Friday, April 30, 2004

NEXT STOP ... WEST CHESTER?

A group known as the Middletown Conservancy is leading the drive to restore the R3 Media/Elwyn line all the way back to West Chester, according to the Delaware County Daily Times.

"There are good economic reasons for refurbishing the whole line now," said Susan C. Graham, a township resident who is treasurer of the 24-year-old environmental organization. "It is not economically feasible, nor is it practical, to continue widening roadways to accommodate an ever-increasing number of automobiles," she said. Daily Times

Support for R3 restoration to West Chester was (in theory) boosted by a 2000 report that estimated an additional 3,000 riders per year if the service were restored all the way to West Chester. The current SEPTA capital budget proposes restoring R3 service as far west as Wawa, near US 1.

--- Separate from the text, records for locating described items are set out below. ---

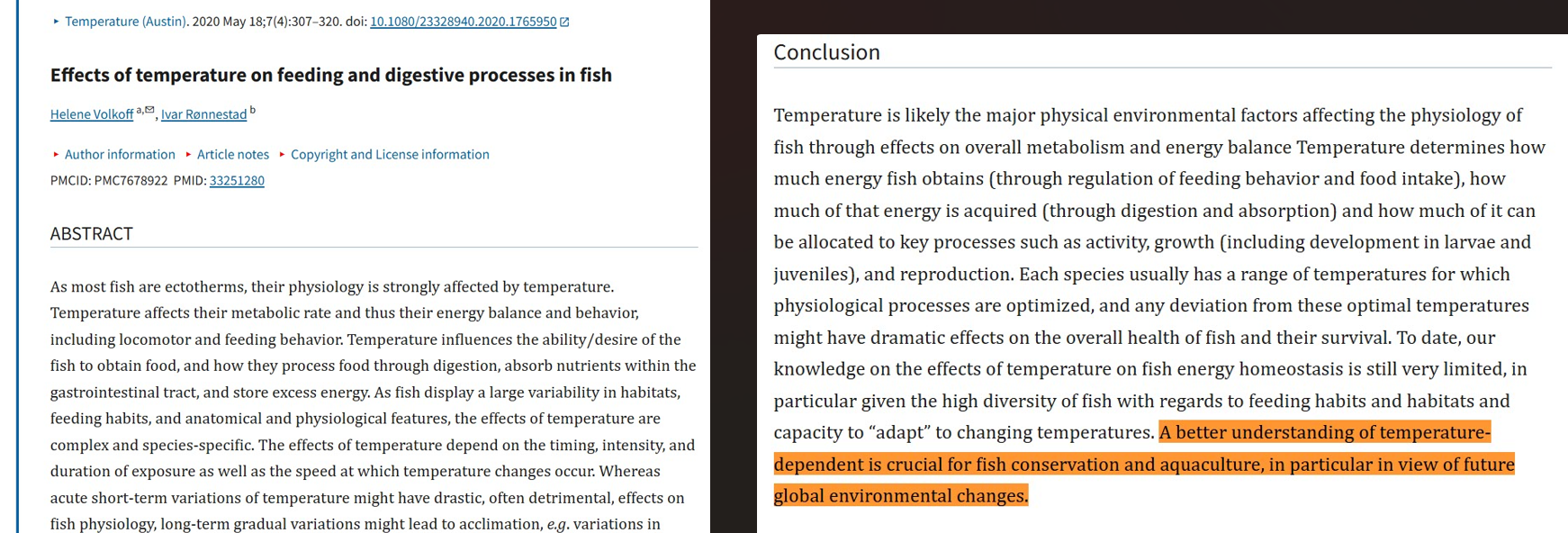This screenshot has width=1568, height=533.
Task: Open the DOI external link icon
Action: [564, 22]
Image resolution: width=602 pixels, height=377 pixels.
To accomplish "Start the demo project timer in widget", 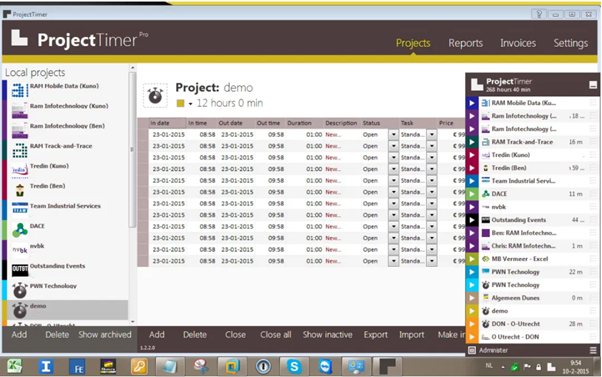I will (x=472, y=311).
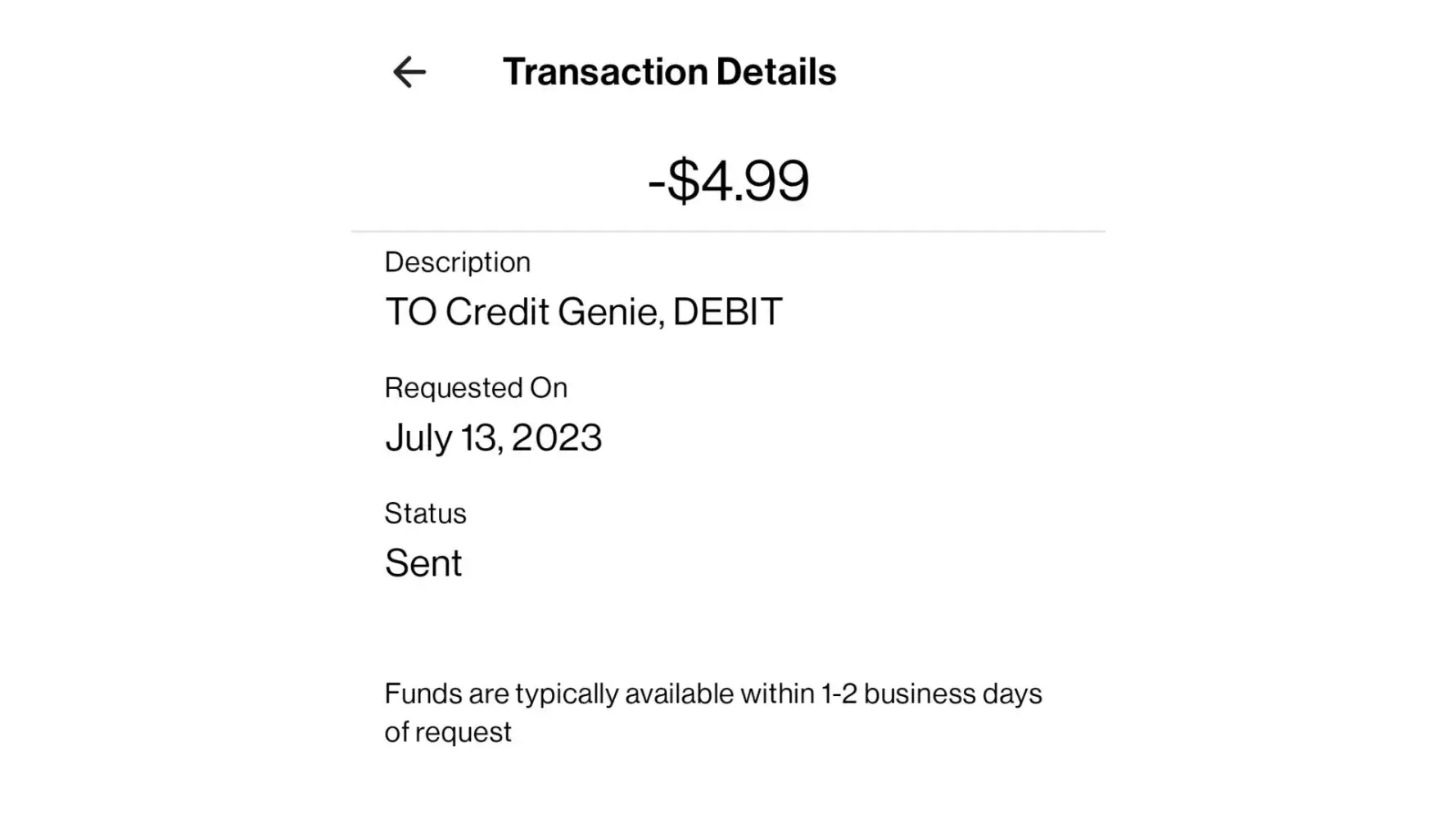Click the Credit Genie payee name
The image size is (1456, 819).
coord(552,312)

You can certainly imagine how happy students at West Chester and Cheyney University would be if there was a direct rail link to and from Center City which doesn't involved taking an often unreliable bus (the 104) and transferring to the El at 69 St Terminal. There's also a sizable number of WCU students who live in Delaware County that are presumably close enough the existing R3 line. It's not as though there wouldn't be a market for the expansion, right?

Ah, but leave it to SEPTA's Ministry of Mis-Information Richard Maloney to poke holes through such a dream...

Maloney said the R3 in terms of ridership "... is second only to the R5 which goes through the Main Line.

"So it is a very popular line," he said. "In terms of its return on investment in service, it doesn't make a profit - none of these lines do." No such commuter line in the country is profitable; "they all have to be subsidized.

"We know that there's a lot of interest in extending the line from Elwyn to West Chester," Maloney said. "But at the moment at least, it's not in our formal long-term plan." A feasibility study would have to be done first for an extension to West Chester to determine what the potential ridership would be, he said.
Daily Times

Right. Elwyn/Wawa-to-West Chester, which has most of it's infrastructure in place - the tracks are operable, while the catenary structure is in place, if not in operable condition - is not in the long-term plan, but restoring service between Fox Chase and "the other" Newtown is, despite most of the tracks being removed and reports of right-of-way breaches along the line. Maybe West Chester should declare itself part of Bucks or Montgomery Counties. That's probably the only way rail service will come back to the only county seat in the Philadelphia suburbs without adequate rail access OR an adequate connection to the Regional Rail system (and, please, don't tell me that the 104/El combination is adequate).